Поколения на Руси быстро сменялись: в середине последней четверти XVII века оставалось уже мало людей, живших при старой вере. После патриарха Питирима, в апреле, умер Иларион, митрополит Рязанский. Это случилось 6 июня 1673 года, в тот самый момент, когда он собирался удалиться в любимый им Макарьевский монастырь[1730]
. 21 июня за ними в возрасте лишь 47 лет последовал добрый Федор Ртищев[1731]. 8 января 1674 года внезапно бросил свою кафедру епископ Александр. Он перешел на монашеское житие в Николо-Коряжемский монастырь и сообщил об этом царю лишь после того, как принял схиму: не соглашаясь на полное подчинение двору и не идя вместе с тем на открытый разрыв, он предпочел найти покой в иноческом уединении. В этом затерянном северном монастыре он и умер 17 декабря 1678 года[1732]. Митрополит Крутицкий Павел скончался 9 сентября 1675 года[1733]. Через шесть месяцев должна была наступить очередь и самого царя.Героями дня были новые люди, частично уже более или менее известные, как например Артамон Матвеев и Симеон Полоцкий, частично совершенно дотоле никому неведомые, как Сильвестр Медведев или Димитрий Туптало, будущий Димитрий Ростовский. Будущий Петр Великий уже родился на свет: это произошло 30 мая 1672 года. Увлечение Западом все меньше и меньше уравновешивалось воспоминаниями о прошлом. В большом свете уже было принято носить чужеземный костюм, стричь бороду, и бояре уже начали придавать такой облик и своим людям. Таким образом, новая мода мало-помалу прививалась и широким народным массам. Недаром в августе 1675 года в Москве уже насчитывалось восемь представителей иностранных держав[1734]
. В Немецкой слободе было три лютеранские и одна реформатская церковь, каждая имела своего пастора и определенный приход[1735]. Кроме того, и в провинции тоже были протестантские церкви: в Туле для иностранных рабочих Петра Марселиса при металлургическом заводе и другая, в Архангельске, для голландских купцов[1736]. Через эти каналы легко проникали западноевропейские идеи. В Архангельске еще жил один иноземный проповедник, фанатично придерживавшийся взглядов Якова Беме: после своей смерти он завещал все свои книги своему ученику Конраду Нордерману. Последний скоро переехал в Москву, где он не замедлил начать распространение идей не только Беме, но и двух еретиков, казненных в Пресбурге 16 июля 1671 г. – Коттера и Драбика[1737]. Уже в эту эпоху в Москве была известна секта квакеров[1738].Волнения 1652 года были прочно позабыты: лютеране и реформаты столь же свободно отправляли свое богослужение, как и в любой другой стране мира, но католикам всякое отправление богослужения было воспрещено, как замечает Кильбургер в 1674 году[1739]
.И вместе с тем даже в отношении к католикам чувствовались новые веяния. После Андрусовского мира (13 января 1667 года) Польша уже перестала быть вражеской страной: отношения между католиками и православными становились все более частыми[1740]

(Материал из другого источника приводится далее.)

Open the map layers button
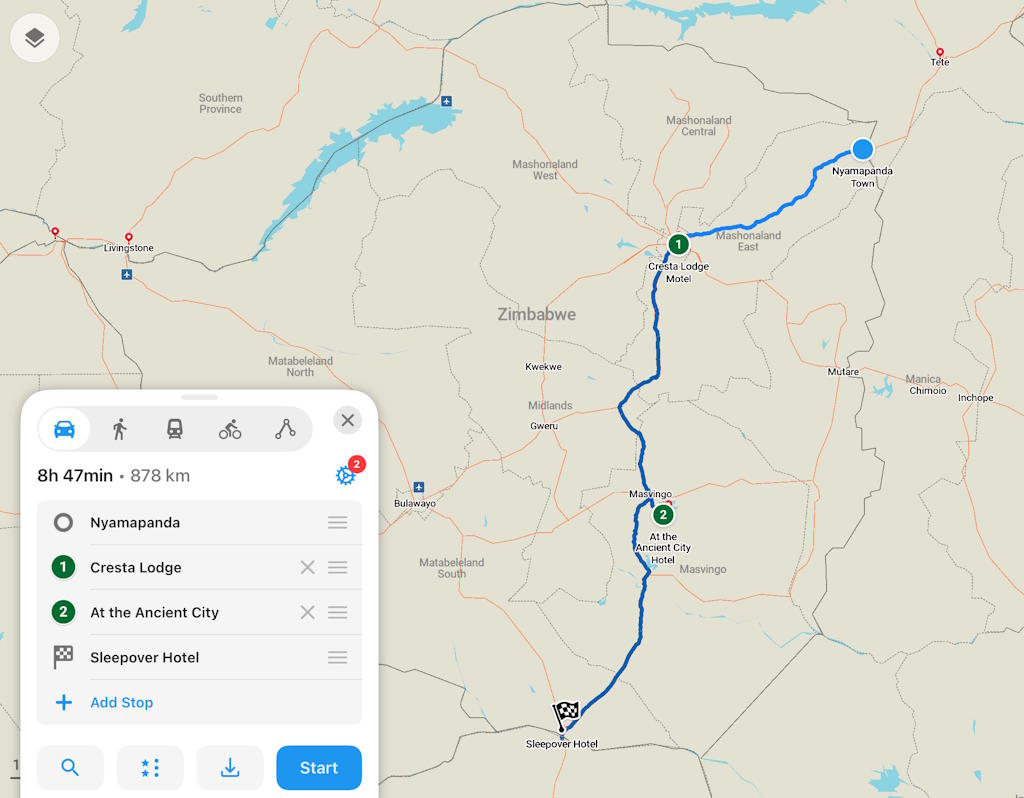 tap(35, 38)
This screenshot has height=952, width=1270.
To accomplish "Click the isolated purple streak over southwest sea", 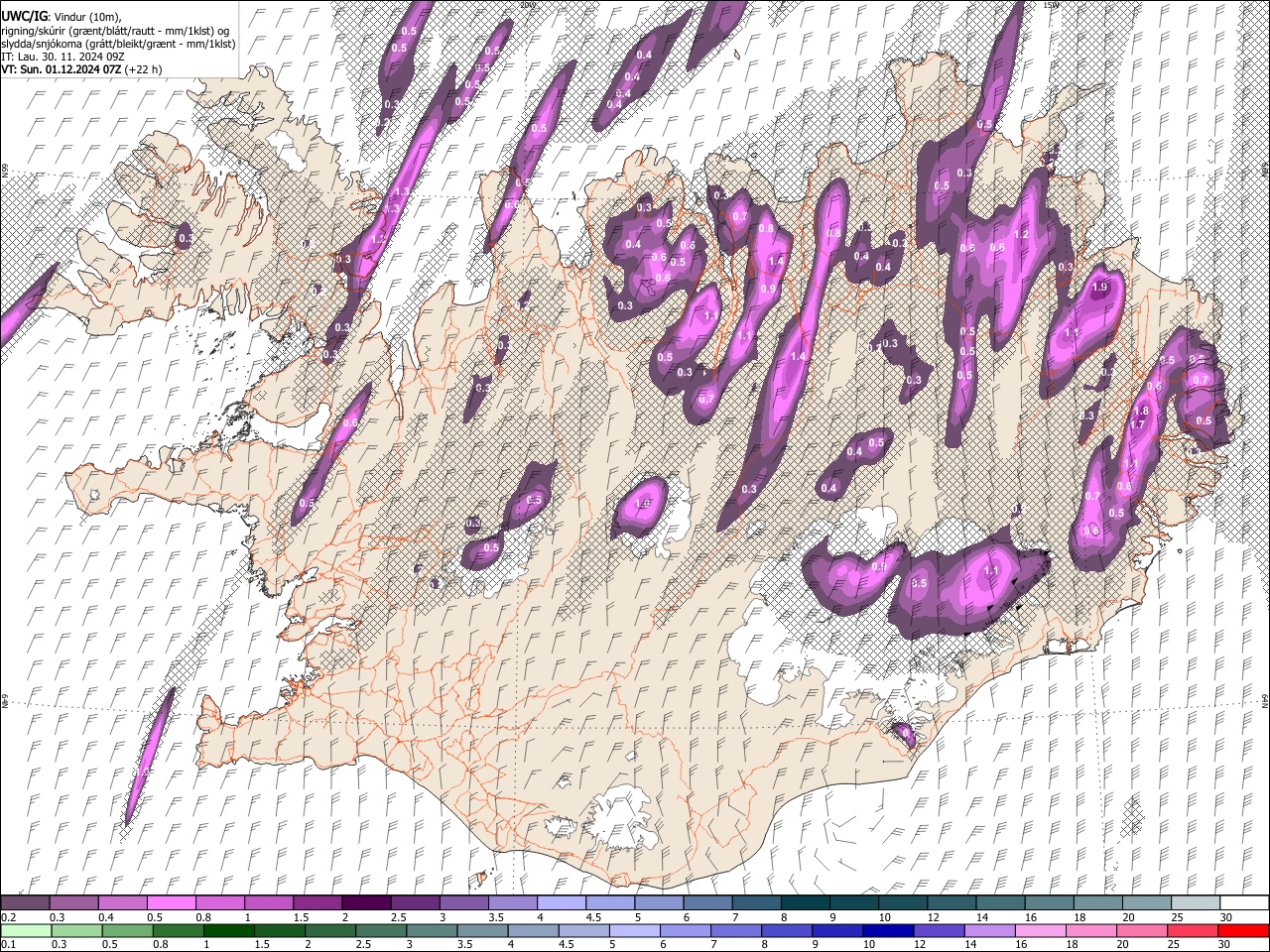I will 150,756.
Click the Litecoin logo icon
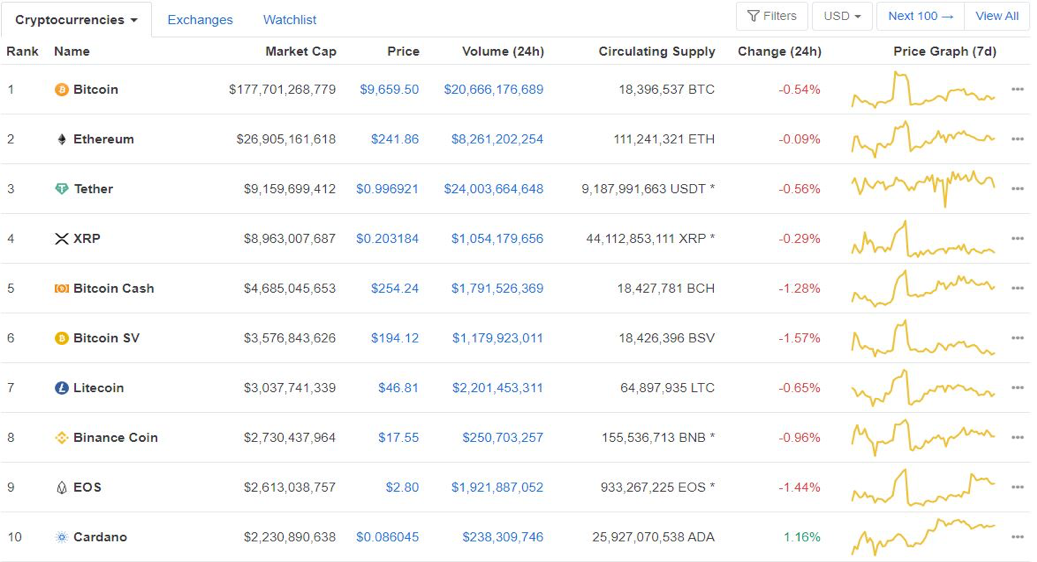The height and width of the screenshot is (562, 1037). [x=62, y=388]

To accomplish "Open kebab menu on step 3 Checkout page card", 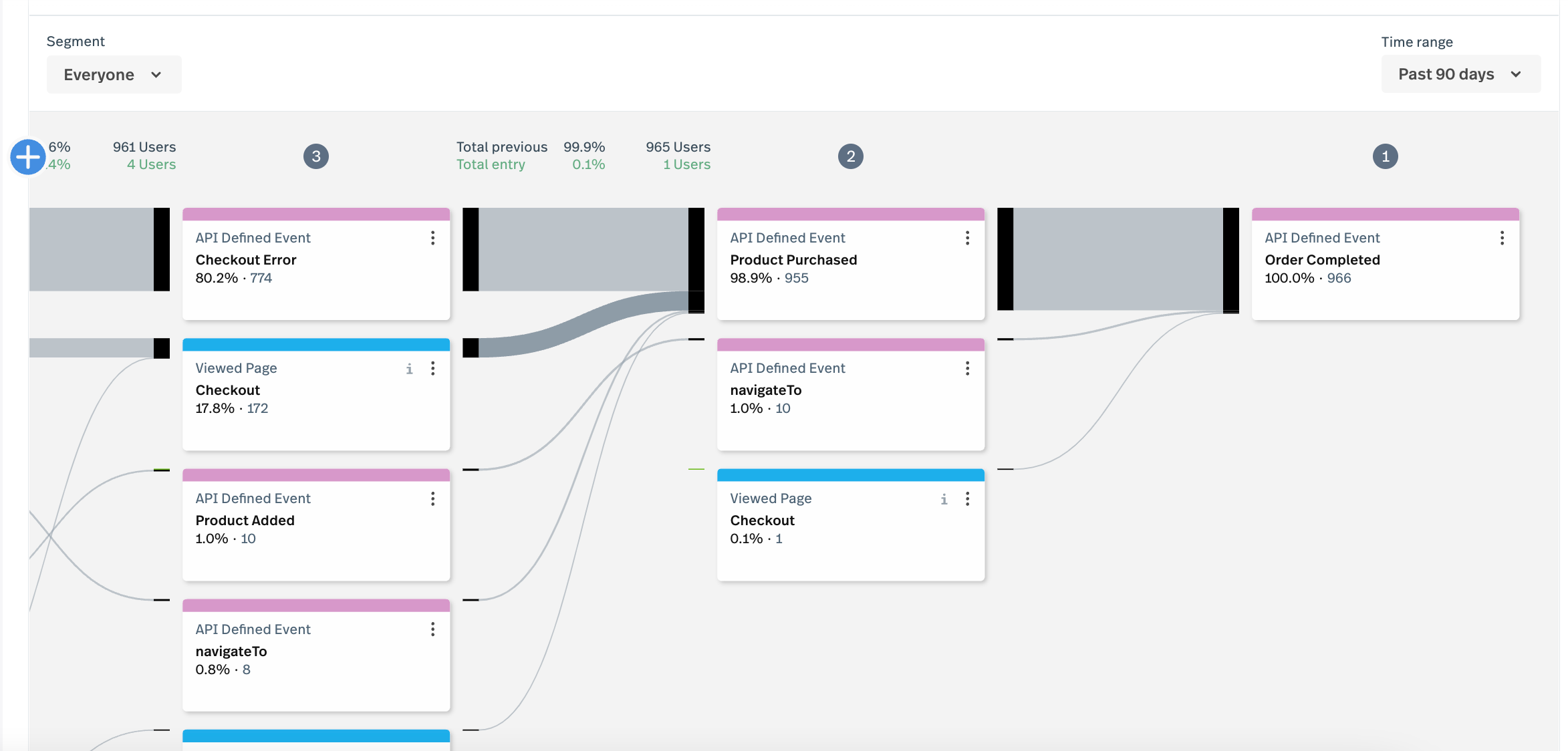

. Имело место не только то, что царь через посредство Менезия официально обратился к папе, но, более того, в августе 1674 года в Москве появились два доминиканца, а в ноябре и декабре того же года через Русь пропутешествовали два католических священника, направлявшихся в Персию[1741]. В 1675 году Императорское посольство, возглавляемое А.-Ф. Боттони, включало иезуита доктора богословских наук Фр. Шлегеля. Это посольство оставалось в Москве с 25 августа по 28 октября[1742]. По-видимому, теперь уже меньше боялись страшных латинских ересей.Тем более пользовались исключительно большим успехом малороссы: Лазарь Баранович, Иоанникий Голятовский и другие. Они не довольствовались тем, что посылали в Москву и продавали там свои произведения; они приезжали сюда и для проповеди[1743]
. Появилась совершенно новая книга «Синопсис» Иннокентия Гизеля, напечатанная в Киеве в 1674 году и затем перепечатанная в 1676 и 1680 годах. Почти сразу же после своего выхода в свет она была доставлена в Москву. Это было первым руководством по истории, которое видели в Московии[1744]; надо сказать, что оно было весьма обстоятельным и хорошо составленным. Но дух этой книги был чисто малороссийским и не имел ничего общего со строго ортодоксальным московским направлением[1745].